The first presentation was by Nathan Nelson of Nelson Legal. He started off by talking about various business issues with getting a company going. What legal entities exist, what types of steps to take to create them, etc. Pretty brief ... good information for the new entrepreneur.

Dave McKenzie then presented about Software Patents. He works at Kunzler & Associates and they focus on Intellectual Patent Law. He covered the standard stuff about patents, why and how you might want to file them. gave a brief presentation of their Software for Starving Students. It's actually a very cool CD that they have put together of a wide range of free software.

I'm going to post for now ... I'll post again when I get home if there was more stuff in the "after event". There are a few people that I want to catch up with ...

Converting DVDs and Videos for the Video iPod

I have to admit that it has been harder than I thought to find a free solution for converting DVDs and various other digital movies into the right format for the iPod ... on Windows. Yes, yes ... I know ... if I was using a Mac then it would just be there. But I'm not ... yet. (NOTE: I'm seriously interested in buying a iBook, PowerBook, MacBook at some point soon ... and I will.) For now, my primary laptop is running Windows, with Linux in Virtual PC. My Tablet PC is also running Windows. So I want a Windows solution. There are a number of commercial application that look good ... but I wanted to see what I could find for free.

I bought an iPod Video a while back, and have been doing most of my experimenting and research on the audio side of things. I moved from the music and smart playlists into podcasts. I've learned a lot, and see some very interesting ways that this platform can be leveraged into new businesses and business models. So what about video?

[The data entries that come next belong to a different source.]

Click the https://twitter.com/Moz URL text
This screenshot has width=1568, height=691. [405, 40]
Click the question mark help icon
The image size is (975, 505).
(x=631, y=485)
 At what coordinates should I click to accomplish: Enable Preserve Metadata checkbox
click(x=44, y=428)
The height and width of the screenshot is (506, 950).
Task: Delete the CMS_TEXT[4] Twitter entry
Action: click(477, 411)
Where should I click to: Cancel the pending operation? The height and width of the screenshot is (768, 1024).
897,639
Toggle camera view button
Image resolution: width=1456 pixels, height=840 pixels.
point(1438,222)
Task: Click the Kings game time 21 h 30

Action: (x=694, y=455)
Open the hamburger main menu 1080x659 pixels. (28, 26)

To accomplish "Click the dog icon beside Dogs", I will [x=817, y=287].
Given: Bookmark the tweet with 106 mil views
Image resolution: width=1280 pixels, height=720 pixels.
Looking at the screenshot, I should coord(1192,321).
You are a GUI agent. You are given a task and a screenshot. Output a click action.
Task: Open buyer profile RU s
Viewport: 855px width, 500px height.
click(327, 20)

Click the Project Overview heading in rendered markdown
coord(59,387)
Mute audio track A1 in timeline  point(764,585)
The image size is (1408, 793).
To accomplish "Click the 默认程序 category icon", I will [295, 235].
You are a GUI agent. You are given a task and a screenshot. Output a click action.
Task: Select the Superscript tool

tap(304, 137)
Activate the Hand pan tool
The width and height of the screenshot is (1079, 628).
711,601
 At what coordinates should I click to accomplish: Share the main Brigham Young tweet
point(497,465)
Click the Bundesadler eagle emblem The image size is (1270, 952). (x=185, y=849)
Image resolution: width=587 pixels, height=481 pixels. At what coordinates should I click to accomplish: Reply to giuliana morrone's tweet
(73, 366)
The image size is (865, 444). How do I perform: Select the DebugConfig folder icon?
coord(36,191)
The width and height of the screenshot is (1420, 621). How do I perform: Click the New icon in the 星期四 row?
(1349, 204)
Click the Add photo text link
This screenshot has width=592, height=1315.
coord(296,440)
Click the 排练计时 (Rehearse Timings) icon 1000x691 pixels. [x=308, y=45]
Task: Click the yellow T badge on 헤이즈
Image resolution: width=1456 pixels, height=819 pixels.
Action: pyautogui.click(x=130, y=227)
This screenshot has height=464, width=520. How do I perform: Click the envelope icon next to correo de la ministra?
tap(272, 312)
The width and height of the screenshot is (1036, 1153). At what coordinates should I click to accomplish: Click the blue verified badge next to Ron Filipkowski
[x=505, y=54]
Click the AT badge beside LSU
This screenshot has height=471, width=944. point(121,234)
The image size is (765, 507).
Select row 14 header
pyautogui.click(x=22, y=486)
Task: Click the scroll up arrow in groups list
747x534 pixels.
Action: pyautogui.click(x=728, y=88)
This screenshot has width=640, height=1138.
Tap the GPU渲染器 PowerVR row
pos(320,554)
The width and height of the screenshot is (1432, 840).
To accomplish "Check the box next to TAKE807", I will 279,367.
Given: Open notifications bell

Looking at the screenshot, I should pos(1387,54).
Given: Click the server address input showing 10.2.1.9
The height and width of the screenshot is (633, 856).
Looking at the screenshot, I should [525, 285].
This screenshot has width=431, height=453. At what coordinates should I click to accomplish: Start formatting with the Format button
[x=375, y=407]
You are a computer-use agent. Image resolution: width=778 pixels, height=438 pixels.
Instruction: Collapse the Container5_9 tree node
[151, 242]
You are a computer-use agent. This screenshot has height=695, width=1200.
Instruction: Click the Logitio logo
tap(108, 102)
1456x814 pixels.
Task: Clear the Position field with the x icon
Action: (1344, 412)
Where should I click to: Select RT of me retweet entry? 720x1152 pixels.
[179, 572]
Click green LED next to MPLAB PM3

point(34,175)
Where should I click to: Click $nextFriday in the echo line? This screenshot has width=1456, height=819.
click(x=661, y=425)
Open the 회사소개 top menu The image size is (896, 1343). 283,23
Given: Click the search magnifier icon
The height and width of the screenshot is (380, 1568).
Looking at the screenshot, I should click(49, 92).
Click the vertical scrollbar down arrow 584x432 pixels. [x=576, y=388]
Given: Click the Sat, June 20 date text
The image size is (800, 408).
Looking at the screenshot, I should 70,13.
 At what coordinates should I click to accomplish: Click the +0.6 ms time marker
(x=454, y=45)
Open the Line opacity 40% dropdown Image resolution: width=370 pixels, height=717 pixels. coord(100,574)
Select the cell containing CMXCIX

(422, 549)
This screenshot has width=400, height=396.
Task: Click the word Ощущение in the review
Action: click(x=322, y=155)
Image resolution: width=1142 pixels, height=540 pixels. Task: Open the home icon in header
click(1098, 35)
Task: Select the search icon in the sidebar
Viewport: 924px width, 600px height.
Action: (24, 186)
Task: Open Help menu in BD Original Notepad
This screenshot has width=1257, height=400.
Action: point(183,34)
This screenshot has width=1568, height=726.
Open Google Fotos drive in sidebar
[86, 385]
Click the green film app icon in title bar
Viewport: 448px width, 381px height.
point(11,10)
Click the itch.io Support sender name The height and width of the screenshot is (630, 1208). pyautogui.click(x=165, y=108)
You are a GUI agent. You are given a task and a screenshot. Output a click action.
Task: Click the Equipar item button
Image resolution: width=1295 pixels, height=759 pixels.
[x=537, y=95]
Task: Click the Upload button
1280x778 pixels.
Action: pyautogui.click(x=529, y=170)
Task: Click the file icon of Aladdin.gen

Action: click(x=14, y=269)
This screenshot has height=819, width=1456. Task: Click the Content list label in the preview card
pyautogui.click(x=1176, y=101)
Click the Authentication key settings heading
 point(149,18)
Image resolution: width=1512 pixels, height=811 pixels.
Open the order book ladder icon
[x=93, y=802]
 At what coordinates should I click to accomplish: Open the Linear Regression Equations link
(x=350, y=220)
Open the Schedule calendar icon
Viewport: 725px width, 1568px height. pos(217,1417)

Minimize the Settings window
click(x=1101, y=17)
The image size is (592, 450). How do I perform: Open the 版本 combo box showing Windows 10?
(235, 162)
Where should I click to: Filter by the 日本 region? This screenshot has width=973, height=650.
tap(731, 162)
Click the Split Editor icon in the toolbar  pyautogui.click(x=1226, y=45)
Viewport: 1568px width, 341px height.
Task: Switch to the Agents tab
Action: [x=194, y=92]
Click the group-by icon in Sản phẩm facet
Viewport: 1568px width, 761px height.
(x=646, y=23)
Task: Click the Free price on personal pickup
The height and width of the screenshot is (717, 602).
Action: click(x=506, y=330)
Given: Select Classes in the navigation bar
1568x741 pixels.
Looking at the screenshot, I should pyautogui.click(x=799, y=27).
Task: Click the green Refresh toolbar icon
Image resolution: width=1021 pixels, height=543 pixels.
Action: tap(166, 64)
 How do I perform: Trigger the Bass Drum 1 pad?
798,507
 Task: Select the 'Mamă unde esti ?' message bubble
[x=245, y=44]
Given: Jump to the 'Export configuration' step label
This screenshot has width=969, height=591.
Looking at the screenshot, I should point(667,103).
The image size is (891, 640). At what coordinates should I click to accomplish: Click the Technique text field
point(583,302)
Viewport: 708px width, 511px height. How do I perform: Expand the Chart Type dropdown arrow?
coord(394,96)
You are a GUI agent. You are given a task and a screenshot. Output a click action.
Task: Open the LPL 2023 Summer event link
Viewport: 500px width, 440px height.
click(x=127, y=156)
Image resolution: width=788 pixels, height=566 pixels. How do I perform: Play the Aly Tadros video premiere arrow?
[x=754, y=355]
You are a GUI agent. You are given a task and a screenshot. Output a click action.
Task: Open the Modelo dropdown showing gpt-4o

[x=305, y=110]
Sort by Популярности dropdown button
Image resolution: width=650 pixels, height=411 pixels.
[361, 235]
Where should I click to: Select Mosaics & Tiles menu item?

I've had a long experience with video and video editing ... starting with 3/4" tape decks in the late 70's ... and all the way up to my current digital video editing set-up. I wanted to know how to easily take a DVD, or existing digital video content, and get it converted to MPEG4 format and moved into my iPod. Here's what I found that seems to work:
  1. For doing the conversion of content I'm pleased with Videora and their Videora iPod Converter. Based on the Open Source FFmpeg project, this is a clean - and free! - application. It installed, and was easy to figure out and use. Once you install it, you can do "One Click" conversions, or create a queue of conversions and just allow your machine to run all night. Videora has an insteresting add-on that I might look at which is their automatic downloading tool - Videora. So that is the solution for converting video to the proper format.
  2. For grabbing video from a DVD, I found the Open Source DVDx project at SourceForge. I'm going to test this tonight, however the claim is that it will rip a DVD to various digital video formats ... which I can then feed into my Videora iPod Converter. It appears to work easy enough, and there are other people using this tool for this same purpose.
So I'm about to jump into really using my Video iPod and seeing what might be interesting to take on the road. In my initial test, I'm impressed by the size and video image ... I'll have to watch a few videos to really see if I like it or not. In either case, I now have two key tools to be able to get content into the right formats for the iPod!